* DATA TO USE
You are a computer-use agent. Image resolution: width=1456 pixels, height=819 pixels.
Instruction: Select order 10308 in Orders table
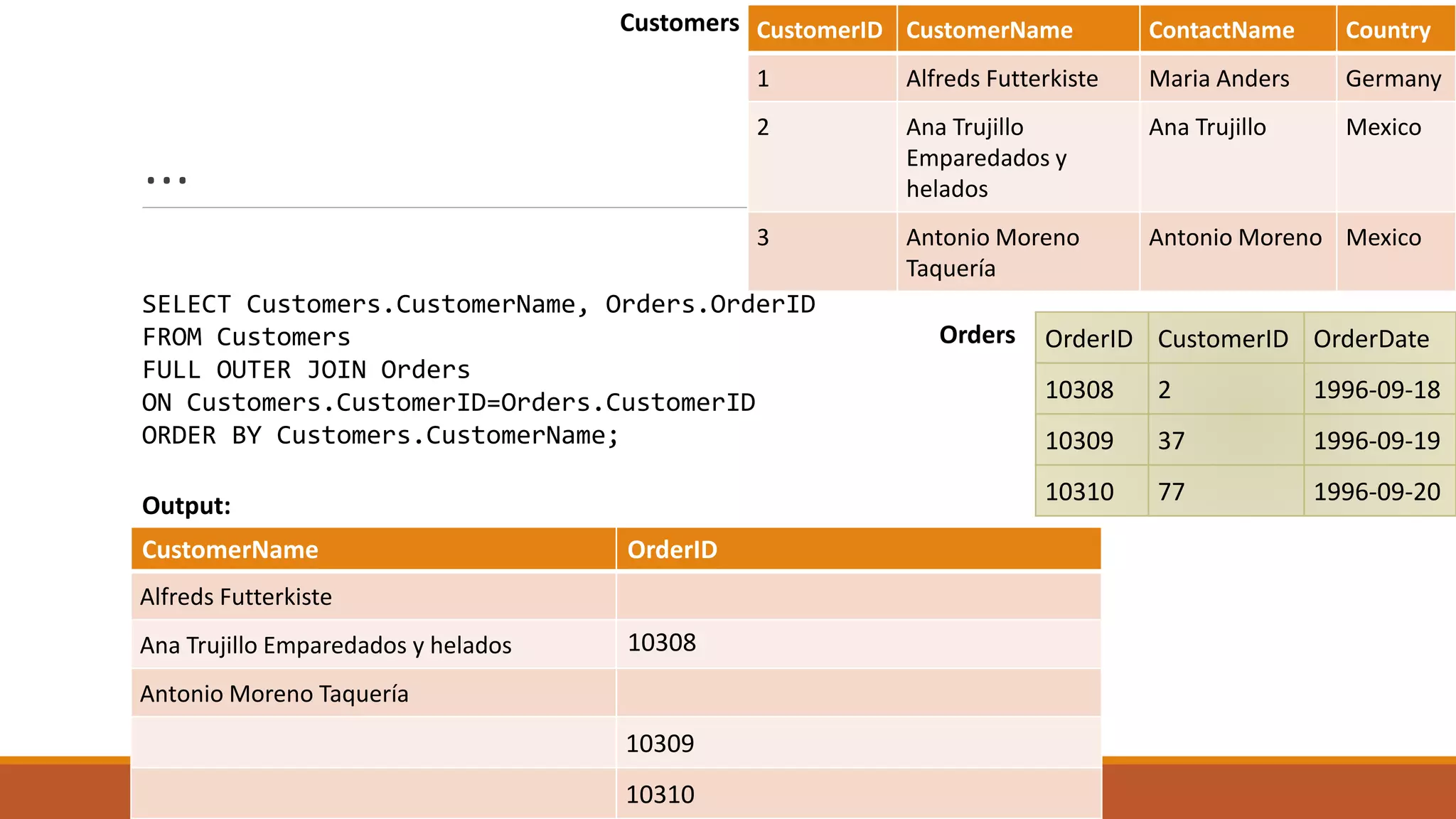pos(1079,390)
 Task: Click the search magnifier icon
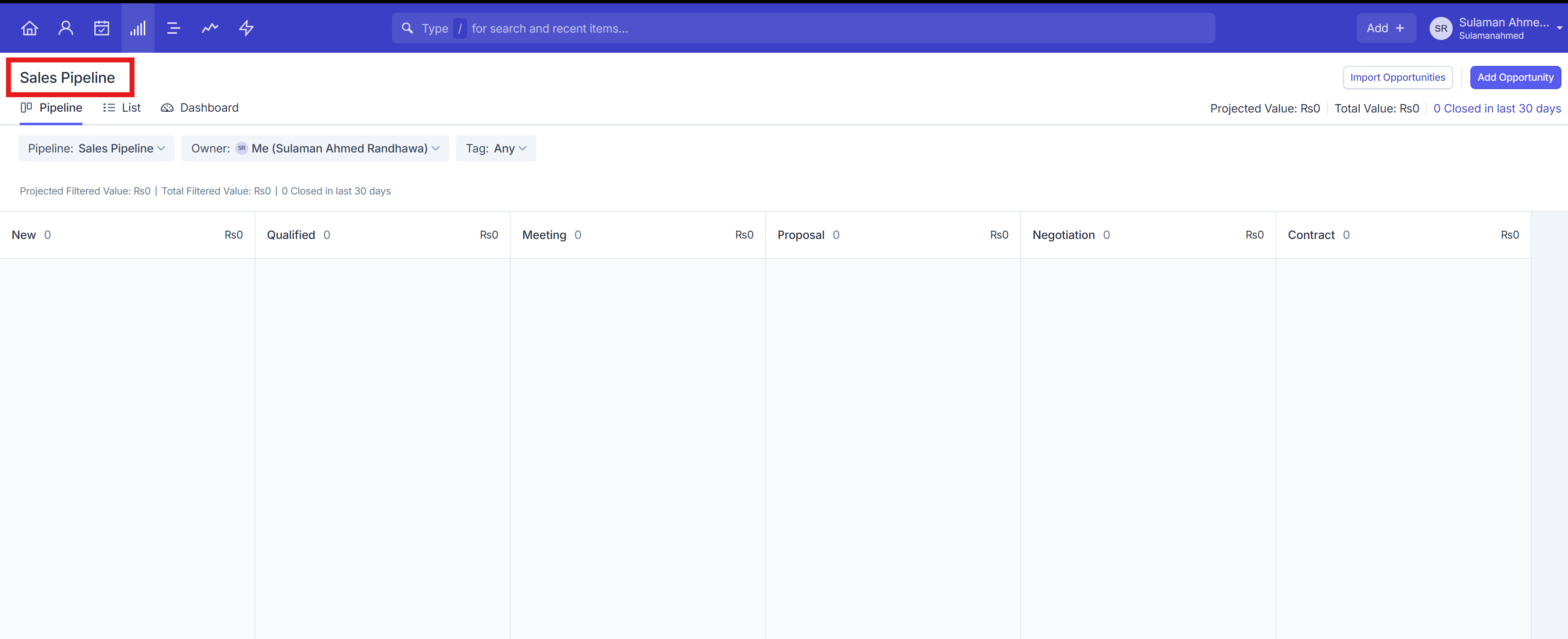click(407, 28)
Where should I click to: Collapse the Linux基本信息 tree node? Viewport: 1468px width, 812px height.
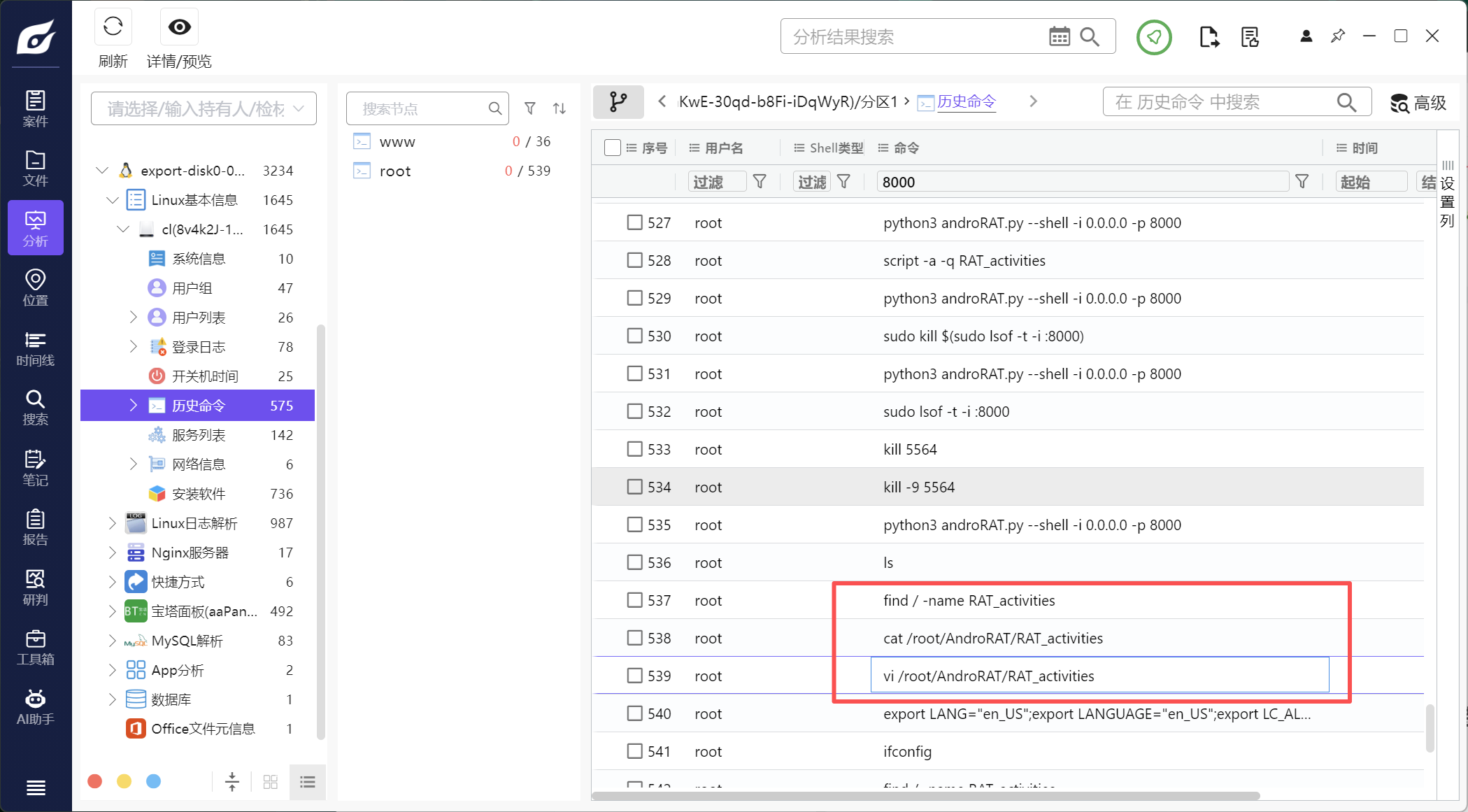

* WHAT TO PRODUCE
Lines holding "width" are the ones to copy; find all of them in the listing.

* OUTPUT BELOW
You are a computer-use agent. Image resolution: width=1456 pixels, height=819 pixels.
Where should I click to: Collapse the Linux基本信息 tree node? Viewport: 1468px width, 812px height.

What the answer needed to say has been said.